__SOURCE INFORMATION__:
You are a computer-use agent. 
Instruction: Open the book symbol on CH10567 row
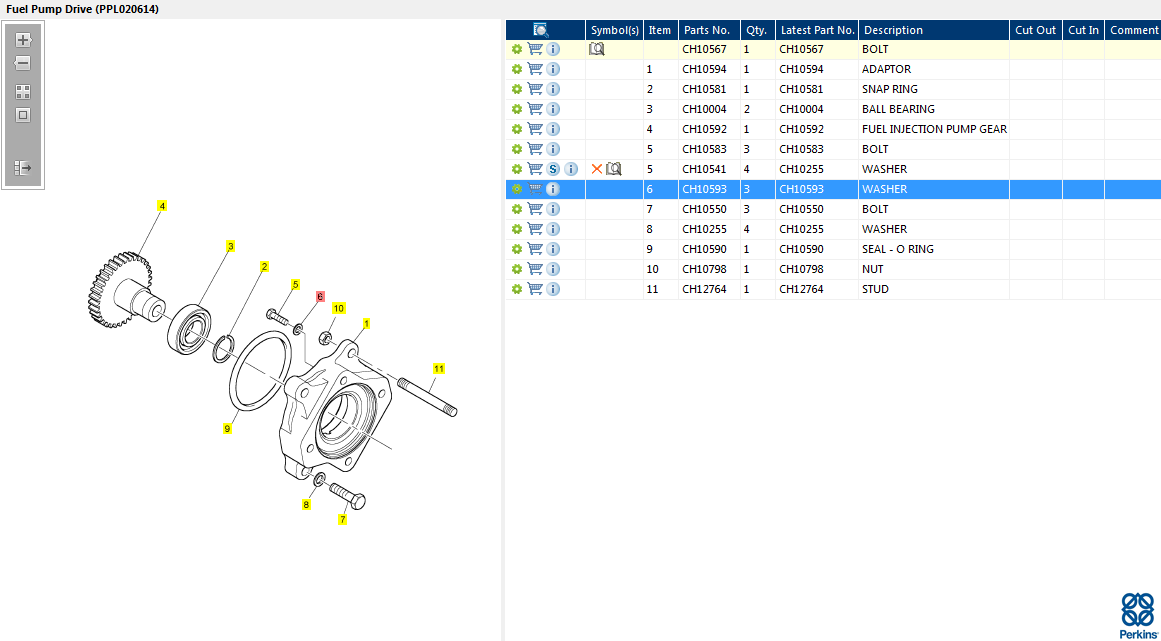pos(597,49)
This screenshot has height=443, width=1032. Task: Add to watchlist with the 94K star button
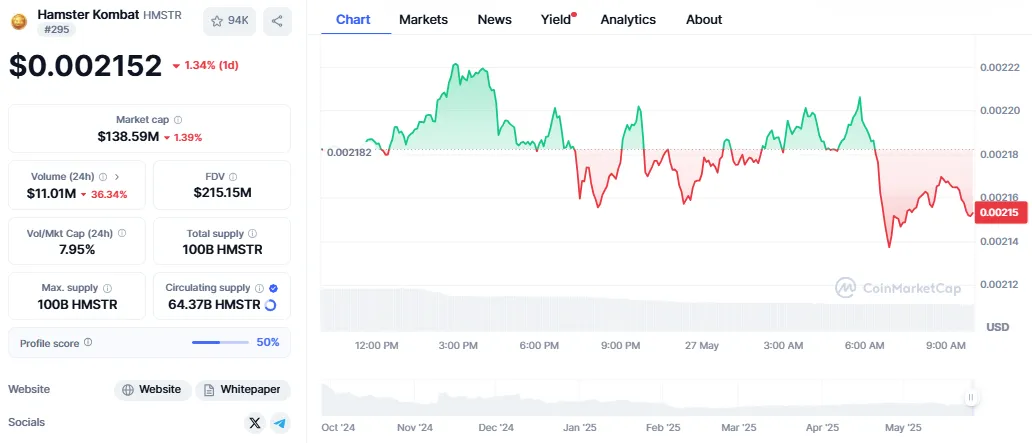pos(229,20)
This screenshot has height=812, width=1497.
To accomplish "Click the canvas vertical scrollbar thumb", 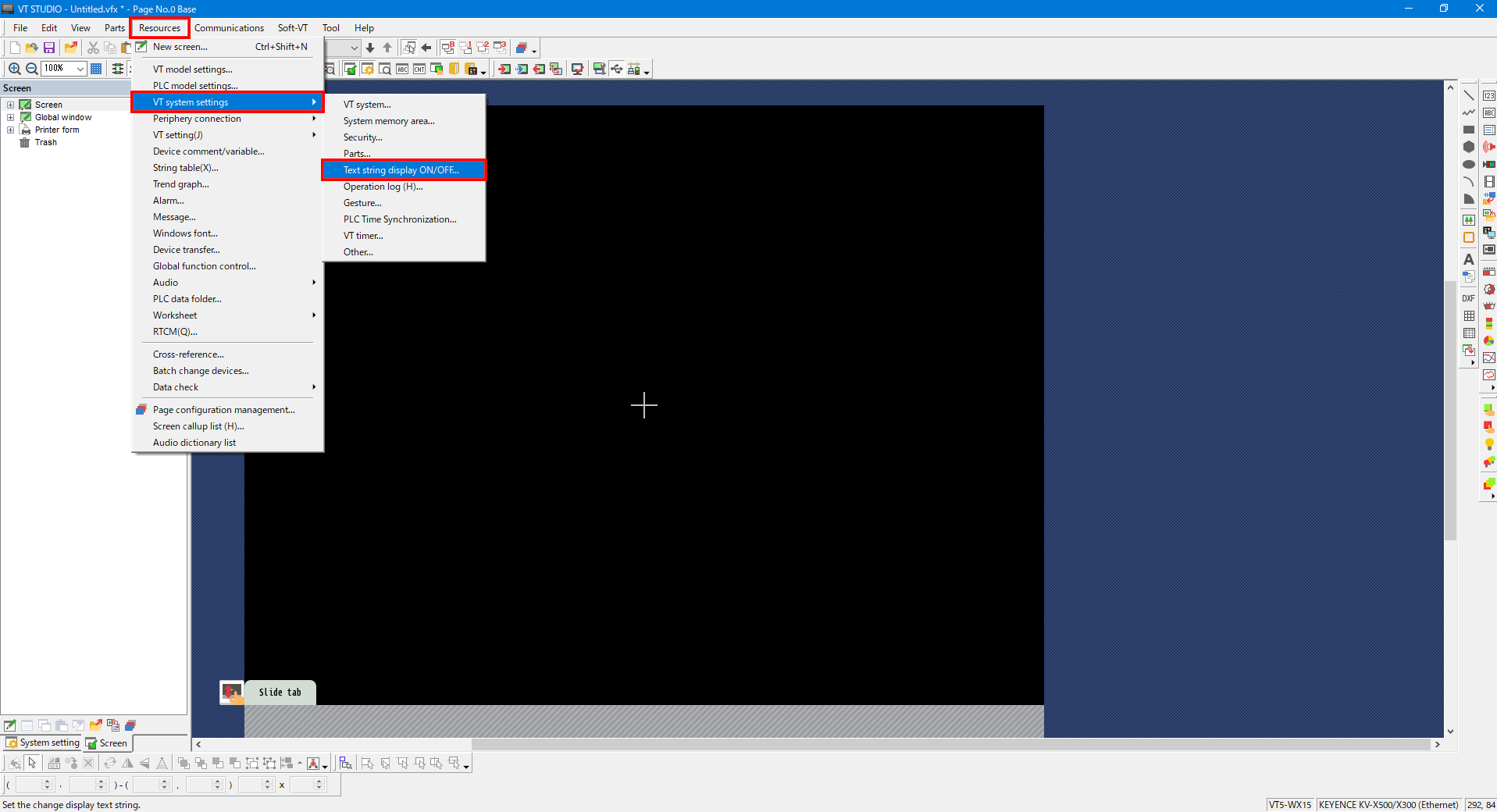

__WHAT YOU HAVE TO DO__: All lines from the one holding "This screenshot has height=443, width=1032." through the last line of the entries, and nothing else, are to be output exactly; leave out the pictures.

__THE ANSWER__:
This screenshot has height=443, width=1032. Task: Add to watchlist with the 94K star button
pos(229,20)
This screenshot has height=812, width=1497.
To accomplish "Click the canvas vertical scrollbar thumb", 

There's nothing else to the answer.